Cinderella Liberty is generally supported by a witty, credible screenplay, with several moments of effectively subtle humor, as when John and Maggie descend to the floor for their lovemaking and John reaches up for a pillow from the bed, to which Maggie replies off-screen, “Could I have one for my head, too?”
The film’s slow and steady pace mirrors John’s own idle measure, and a tonal and visual coarseness helps keep the sentimentality mainly at bay, even if the score by John Williams (somehow nominated for an Oscar) tries to do otherwise. There is certainly an implausibility to the romance between John and Maggie, and complaints about the film have frequently
referenced the all-too-easy fit of its outwardly opposing pieces (Why does John jump in as he does; why does Maggie go along with what is clearly a lopsided relationship; etc.), but Rydell, Ponicsan, and a fine trio of actors pull it off at every turn.

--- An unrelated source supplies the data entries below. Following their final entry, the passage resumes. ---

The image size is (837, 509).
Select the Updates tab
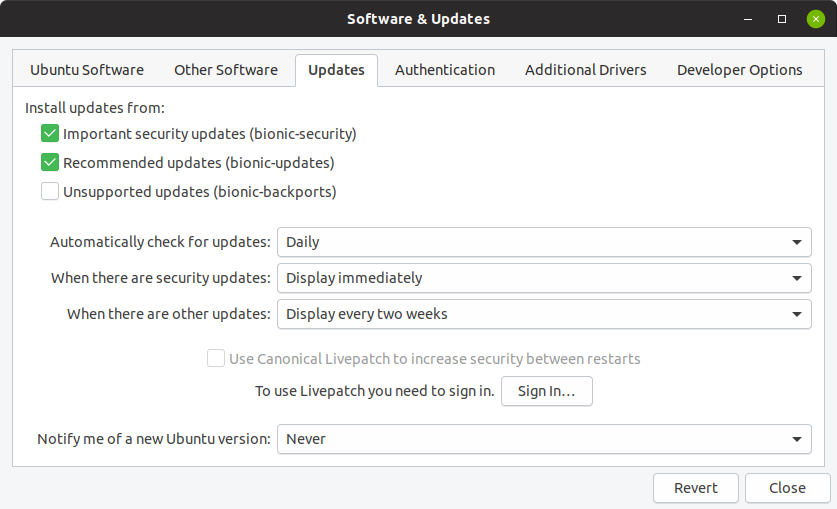click(x=336, y=70)
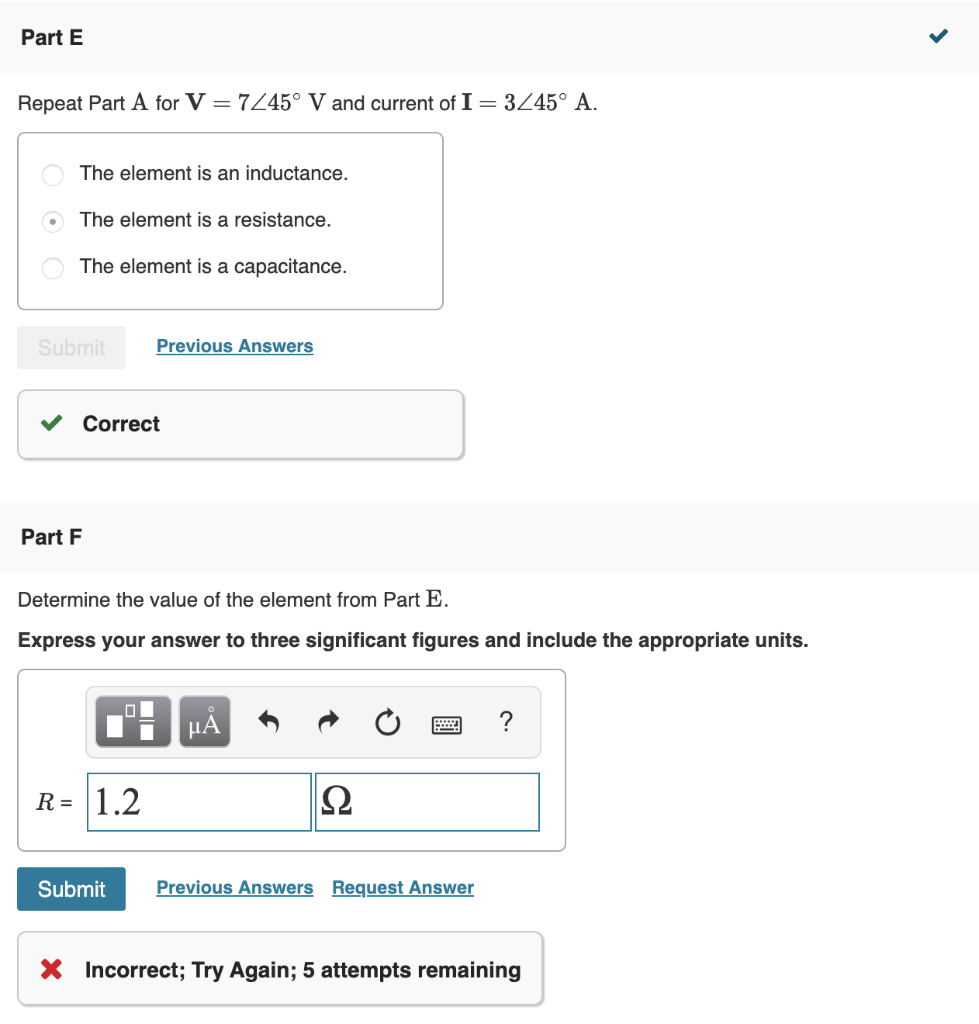Click the Request Answer link
The width and height of the screenshot is (979, 1024).
tap(402, 887)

Even with typically rich illumination from Vilmos Zsigmond, arguably the foremost cinematographer of the 1970s, Cinderella Liberty is a predominantly dark film. Shot on location in Seattle, its damp and dingy palette underscores a downtrodden neglect, which is something one would never sense while watching footage of Rydell and company on set, as in the short promotional documentary included on Twilight Time’s Blu-ray of the film. Here, Rydell also speaks thoughtfully and glowingly about the characters and why he chose the actors he did, providing some background about their prior work and slightly inflating their amateur, newly discovered station.
The real joy of this Twilight Time disc, though, is Rydell’s commentary track.“I’m having a terrific time watching my own picture,” he says early on, and not that it takes much convincing, his enthusiasm for the film is tremendously infectious. “I like this kind of a movie,” he says, calling Cinderella Liberty “sensitive, delicate, and true … honest.” The film indeed claims multiple qualities, and while it may not warrant multiple viewings, it’s a great deal of fun for the duration. As Rydell notes, correctly and sadly so, “It’s the kind of movie that’s not made anymore.”